There's important news this week on the breast cancer front.
A study published by The Journal of Clinical Oncology suggests that regular, low-dose aspirin use reduces the risk of recurrence and death from breast cancer among women who've had stage I, II or III (non-metastatic) disease.
This is a remarkable report for three reasons:
1. The results are simple and significant. The study supports that among women who've had breast cancer, regular aspirin use more than halves the risk of death from cancer and greatly reduces the risk of recurrence.
2. The findings matter to millions of women who are living after breast cancer, today.
3. Aspirin is widely available, without patent restriction, and costs around $5 for 100 tablets.
As emphasized by the study authors, aspirin is an old and generally safe drug, available over the counter, that can be very dangerous in people with have bleeding problems or low platelets (blood clotting cells). Among women with breast cancer who are actively undergoing chemotherapy, radiation and some other treatments, aspirin use can exacerbate bleeding problems and may be inadvisable.
Anyone who considers taking aspirin should ask their doctor if it's OK.
The major finding is this:
Among breast cancer survivors who reported taking aspirin between two and five days per week, the risk of dying from breast cancer declined by 71 percent and the risk for cancer recurring fell by 60 percent as compared to women in the same study who said they didn't use aspirin. For survivors who ingested aspirin six or seven days per week, the effects were similar but slightly less pronounced. For those who took zero to one aspirin tablets per week, there was no measurable effect on either breast cancer recurrence or survival.
These are very dramatic results as clinical trials go in the field of oncology.
The work derives from the Nurses' Health Study, a decades-old observational analysis of health among over 238,000 registered nurses. This particular research hones in on 4,164 of those nurses who had non-metastatic breast cancer (BC) found between 1976 and 2002. The statistical analysis, as provided by the study authors, show that it's extremely unlikely these findings are due to chance.
Some researchers were surprised by these results because earlier studies failed to show that aspirin prevents breast cancer from arising in the first place. The study authors speculate that aspirin inhibits some inflammatory molecules that promote tumor growth and metastatic spread in patients who already have the disease.

• [Data block]:
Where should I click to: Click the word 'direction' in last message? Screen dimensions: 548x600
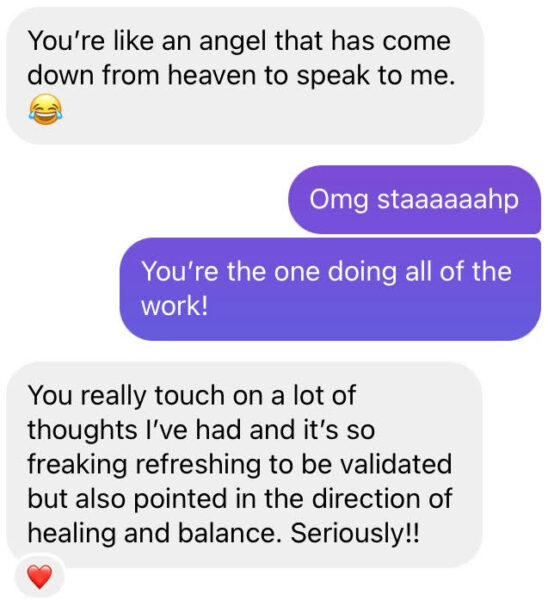(x=366, y=499)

• [Assigned task 1]:
Decide whether each statement agrees with the article on aspirin and breast cancer. Answer yes or no for each, quoting the words of the article that settle it.
(a) Survivors who took aspirin six or seven days per week saw stronger effects than those who took it two to five days per week.
(b) The research focused on 4,164 nurses who had non-metastatic breast cancer.
(c) Earlier studies showed that aspirin prevents breast cancer from arising.
• [Assigned task 2]:
Answer these questions from the article on aspirin and breast cancer.
(a) Which journal published the study?
(b) About how much do 100 aspirin tablets cost?
(c) How many registered nurses does the Nurses' Health Study cover?
• [Assigned task 3]:
Reproduce the part of the article on aspirin and breast cancer that opens with the words containing "There's important news" and closes with "for 100 tablets.".
The listing has no connection to the article on aspirin and breast cancer.

• [Answer area 1]:
(a) No: "the effects were similar but slightly less pronounced"
(b) Yes: "hones in on 4,164 of those nurses who had non-metastatic breast cancer (BC) found between 1976 and 2002"
(c) No: "earlier studies failed to show that aspirin prevents breast cancer from arising in the first place"

• [Answer area 2]:
(a) The Journal of Clinical Oncology
(b) Around $5
(c) Over 238,000

• [Answer area 3]:
There's important news this week on the breast cancer front.
A study published by The Journal of Clinical Oncology suggests that regular, low-dose aspirin use reduces the risk of recurrence and death from breast cancer among women who've had stage I, II or III (non-metastatic) disease.
This is a remarkable report for three reasons:
1. The results are simple and significant. The study supports that among women who've had breast cancer, regular aspirin use more than halves the risk of death from cancer and greatly reduces the risk of recurrence.
2. The findings matter to millions of women who are living after breast cancer, today.
3. Aspirin is widely available, without patent restriction, and costs around $5 for 100 tablets.